Okullar öğrencilerin rahat edebileceği şekilde tasarlanıyor. Sınıflarda yaparak-yaşayarak öğrenme modeline uygun alanlar mevcut. Binaların fiziksel özellikleri öğrencilerin evdeymiş gibi rahat etmelerini sağlayacak şekilde düşünülüyor.

Ders saatinin günde ortalama 4 saat olduğu şehirde okulda okutulacak kitaplara öğretmenler karar veriyor. Bir ders saatinin 45 dakika olduğu eğitim sisteminde öğrenciler 15 dakika serbest zaman geçiriyor. Çocuklar oyun oynama, konuşma veya hatta sessizce okuma ihtiyaçlarının kısa süre içinde karşılanacağını biliyor.

Eğitimde el becerileri ve gündelik pratik bilgiler çok önemseniyor. El becerilerine yönelik programlar da cinsiyete göre programlanmıyor. Kız öğrenciler marangoz atölyesine katılıp erkek öğrenciler de kurabiye pişirebiliyorlar.

Helsinki’de öğrencilere eğitim boyunca ödev verilmiyor. Çünkü öğrenmenin yeri okul olarak görülüyor. Her çocuğa bir birey olarak değer verilen eğitim sisteminde çocuk öğrenme güçlüğü çekiyorsa öğretmen o çocuğun öğrenme programını yeniden düzenliyor. Aynı durum, okula uyum göstermeyen, sıkılan ya da öğrenim durumu programın ilerisinde olan çocuklar için de geçerli. Ve öğrenme engeli bulunan çocuklar için ayrı okullar asla yok. Bir okulda bir engelli çocuk dahi olsa onun için mutlaka bir sınıf açılıyor.

Helsinki Belediyesi de temel eğitim alan ve özel ihtiyaçları olan öğrenciler için öğleden sonra etkinlikleri düzenliyor. Temel eğitimin bir parçası olan bu etkinlikler çocukların eğitimini destekler tarzda planlanıyor.

Erken yaşta öğrencilere tarama ve eleme yapılmıyor. Sınav yok. Öğrencilere okulun ilk altı yılında asla not verilmiyor. Sadece 16 yaşlarındayken ülke genelinde bir sınava giriyorlar.

Her öğrencinin öğrenme ihtiyacı destekleniyor. Öğrencilerin yüzde 60’ı yükseköğretime devam ediyor.

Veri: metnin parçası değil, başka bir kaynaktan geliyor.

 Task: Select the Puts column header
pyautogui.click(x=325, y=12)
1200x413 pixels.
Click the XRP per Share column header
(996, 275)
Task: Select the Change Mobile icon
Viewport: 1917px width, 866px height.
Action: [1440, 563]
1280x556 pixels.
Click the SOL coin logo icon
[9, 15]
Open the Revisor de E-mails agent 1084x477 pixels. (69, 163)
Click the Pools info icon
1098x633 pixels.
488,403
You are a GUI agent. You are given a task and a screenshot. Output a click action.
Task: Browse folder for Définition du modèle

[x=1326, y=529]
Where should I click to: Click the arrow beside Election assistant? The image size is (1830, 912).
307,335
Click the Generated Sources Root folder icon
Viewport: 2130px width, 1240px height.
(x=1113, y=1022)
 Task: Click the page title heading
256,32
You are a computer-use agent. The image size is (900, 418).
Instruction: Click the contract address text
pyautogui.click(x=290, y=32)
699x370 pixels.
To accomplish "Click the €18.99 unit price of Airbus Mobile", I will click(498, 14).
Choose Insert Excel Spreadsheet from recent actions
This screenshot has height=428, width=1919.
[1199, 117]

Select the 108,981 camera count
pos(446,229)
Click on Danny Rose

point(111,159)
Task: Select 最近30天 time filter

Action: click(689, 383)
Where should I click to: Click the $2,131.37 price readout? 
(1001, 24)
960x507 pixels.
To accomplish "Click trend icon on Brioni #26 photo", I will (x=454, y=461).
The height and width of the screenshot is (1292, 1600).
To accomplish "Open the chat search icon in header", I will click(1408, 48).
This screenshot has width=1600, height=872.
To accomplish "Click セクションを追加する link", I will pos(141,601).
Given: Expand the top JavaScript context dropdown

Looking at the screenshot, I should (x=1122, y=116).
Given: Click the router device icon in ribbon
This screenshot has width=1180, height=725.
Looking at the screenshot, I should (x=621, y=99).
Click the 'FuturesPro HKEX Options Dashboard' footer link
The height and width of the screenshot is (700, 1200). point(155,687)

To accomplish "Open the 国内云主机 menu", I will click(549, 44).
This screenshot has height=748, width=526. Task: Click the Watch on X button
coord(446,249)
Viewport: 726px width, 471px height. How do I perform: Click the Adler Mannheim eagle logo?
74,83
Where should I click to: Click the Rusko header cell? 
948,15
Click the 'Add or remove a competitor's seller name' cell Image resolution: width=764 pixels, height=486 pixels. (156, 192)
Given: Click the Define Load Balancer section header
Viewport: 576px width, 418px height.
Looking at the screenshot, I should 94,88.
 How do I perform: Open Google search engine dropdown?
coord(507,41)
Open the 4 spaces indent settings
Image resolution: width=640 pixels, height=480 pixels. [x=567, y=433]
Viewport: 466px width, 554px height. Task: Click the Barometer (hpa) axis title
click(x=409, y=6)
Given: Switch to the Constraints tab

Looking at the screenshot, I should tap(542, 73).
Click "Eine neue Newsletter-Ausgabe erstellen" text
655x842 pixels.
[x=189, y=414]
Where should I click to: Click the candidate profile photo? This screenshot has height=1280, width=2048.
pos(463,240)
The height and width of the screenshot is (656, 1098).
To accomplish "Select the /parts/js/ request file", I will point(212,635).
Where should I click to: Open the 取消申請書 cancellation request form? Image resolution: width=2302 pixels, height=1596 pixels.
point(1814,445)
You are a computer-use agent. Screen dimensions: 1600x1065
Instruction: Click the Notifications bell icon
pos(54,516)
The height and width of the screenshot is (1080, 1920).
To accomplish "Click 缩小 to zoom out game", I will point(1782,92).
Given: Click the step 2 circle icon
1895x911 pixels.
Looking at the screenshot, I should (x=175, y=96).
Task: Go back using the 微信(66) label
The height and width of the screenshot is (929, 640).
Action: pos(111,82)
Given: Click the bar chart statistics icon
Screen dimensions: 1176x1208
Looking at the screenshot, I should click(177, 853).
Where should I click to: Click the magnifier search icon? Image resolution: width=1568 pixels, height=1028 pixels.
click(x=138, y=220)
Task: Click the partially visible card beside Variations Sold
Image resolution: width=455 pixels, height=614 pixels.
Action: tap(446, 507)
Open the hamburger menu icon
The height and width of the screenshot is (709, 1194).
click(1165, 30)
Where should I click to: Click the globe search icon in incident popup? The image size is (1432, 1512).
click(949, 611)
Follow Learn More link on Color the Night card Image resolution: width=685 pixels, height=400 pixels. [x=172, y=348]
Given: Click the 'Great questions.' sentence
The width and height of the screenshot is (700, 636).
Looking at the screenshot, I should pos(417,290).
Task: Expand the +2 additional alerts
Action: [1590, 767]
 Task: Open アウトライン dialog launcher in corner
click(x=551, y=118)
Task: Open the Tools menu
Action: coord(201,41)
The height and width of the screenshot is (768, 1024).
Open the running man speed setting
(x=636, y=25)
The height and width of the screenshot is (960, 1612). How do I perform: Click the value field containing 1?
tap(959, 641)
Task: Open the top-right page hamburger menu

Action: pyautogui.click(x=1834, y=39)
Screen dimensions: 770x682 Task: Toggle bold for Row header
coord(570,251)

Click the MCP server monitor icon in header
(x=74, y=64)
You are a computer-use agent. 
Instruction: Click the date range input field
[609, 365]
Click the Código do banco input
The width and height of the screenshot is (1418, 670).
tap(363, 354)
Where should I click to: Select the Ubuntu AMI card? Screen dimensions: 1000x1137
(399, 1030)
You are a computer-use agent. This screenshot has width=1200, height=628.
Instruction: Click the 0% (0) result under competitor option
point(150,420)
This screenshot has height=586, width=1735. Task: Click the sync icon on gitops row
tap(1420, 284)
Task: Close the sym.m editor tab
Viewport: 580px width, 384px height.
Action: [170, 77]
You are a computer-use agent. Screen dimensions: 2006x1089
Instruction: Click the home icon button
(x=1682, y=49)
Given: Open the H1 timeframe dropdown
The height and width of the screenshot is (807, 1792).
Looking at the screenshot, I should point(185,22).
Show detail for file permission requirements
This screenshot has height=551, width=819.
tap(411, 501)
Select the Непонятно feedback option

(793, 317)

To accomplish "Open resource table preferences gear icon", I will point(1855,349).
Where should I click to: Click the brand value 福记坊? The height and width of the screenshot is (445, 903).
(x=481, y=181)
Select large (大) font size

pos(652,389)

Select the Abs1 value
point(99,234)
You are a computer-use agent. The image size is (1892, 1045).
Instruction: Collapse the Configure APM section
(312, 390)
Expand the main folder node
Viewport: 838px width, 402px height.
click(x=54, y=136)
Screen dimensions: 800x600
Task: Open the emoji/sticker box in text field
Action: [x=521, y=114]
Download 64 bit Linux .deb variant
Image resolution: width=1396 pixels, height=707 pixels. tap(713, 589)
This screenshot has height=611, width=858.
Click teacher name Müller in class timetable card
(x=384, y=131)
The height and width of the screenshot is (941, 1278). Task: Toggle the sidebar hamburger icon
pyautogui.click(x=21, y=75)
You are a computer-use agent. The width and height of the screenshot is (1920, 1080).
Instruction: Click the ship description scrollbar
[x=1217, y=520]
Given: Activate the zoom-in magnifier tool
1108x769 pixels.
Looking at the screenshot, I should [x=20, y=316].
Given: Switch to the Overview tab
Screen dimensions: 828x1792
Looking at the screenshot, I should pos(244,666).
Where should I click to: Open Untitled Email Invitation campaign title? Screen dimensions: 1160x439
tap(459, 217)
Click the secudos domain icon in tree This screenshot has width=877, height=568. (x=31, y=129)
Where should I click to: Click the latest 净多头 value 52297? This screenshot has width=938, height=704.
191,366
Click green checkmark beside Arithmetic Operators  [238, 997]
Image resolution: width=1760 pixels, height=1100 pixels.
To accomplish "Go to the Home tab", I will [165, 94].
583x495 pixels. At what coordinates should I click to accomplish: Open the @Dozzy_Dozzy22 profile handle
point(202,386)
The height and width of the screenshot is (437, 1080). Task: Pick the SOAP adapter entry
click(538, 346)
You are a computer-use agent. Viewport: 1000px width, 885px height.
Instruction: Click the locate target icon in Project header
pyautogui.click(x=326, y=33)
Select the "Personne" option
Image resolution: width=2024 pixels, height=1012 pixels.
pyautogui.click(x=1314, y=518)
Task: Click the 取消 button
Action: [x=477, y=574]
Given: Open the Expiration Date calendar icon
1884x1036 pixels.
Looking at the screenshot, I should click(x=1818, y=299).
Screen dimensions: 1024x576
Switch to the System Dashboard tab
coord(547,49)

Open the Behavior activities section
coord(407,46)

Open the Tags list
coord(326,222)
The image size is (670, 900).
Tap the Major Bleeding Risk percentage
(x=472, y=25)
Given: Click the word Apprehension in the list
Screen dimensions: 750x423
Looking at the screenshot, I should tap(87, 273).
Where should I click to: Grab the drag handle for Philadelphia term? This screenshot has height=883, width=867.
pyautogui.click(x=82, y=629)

 Öğretmenlik toplumun en gözde mesleklerinden biri. Öğretmenler master derecesi olanlar arasından seçiliyor. Eğitim fakülteleri öğrencilerini zekâlarına göre seçmiyor. Öğretmen olacak kişiler zekadan önce gelen iyi ilişkiler kurabilme, empati yapabilme, çocukların düzeyine inebilme, araştırmacı bir kişiliğe sahip olabilme gibi kriterlerine göre belirleniyor. Lise mezunları arasında öğretmenlik için müracaat edenlerin ancak yüzde 10’u öğretmen yetiştirme programına kabul ediliyor. Bir öğretmen asgari 5-6 yıl eğitim alıyor.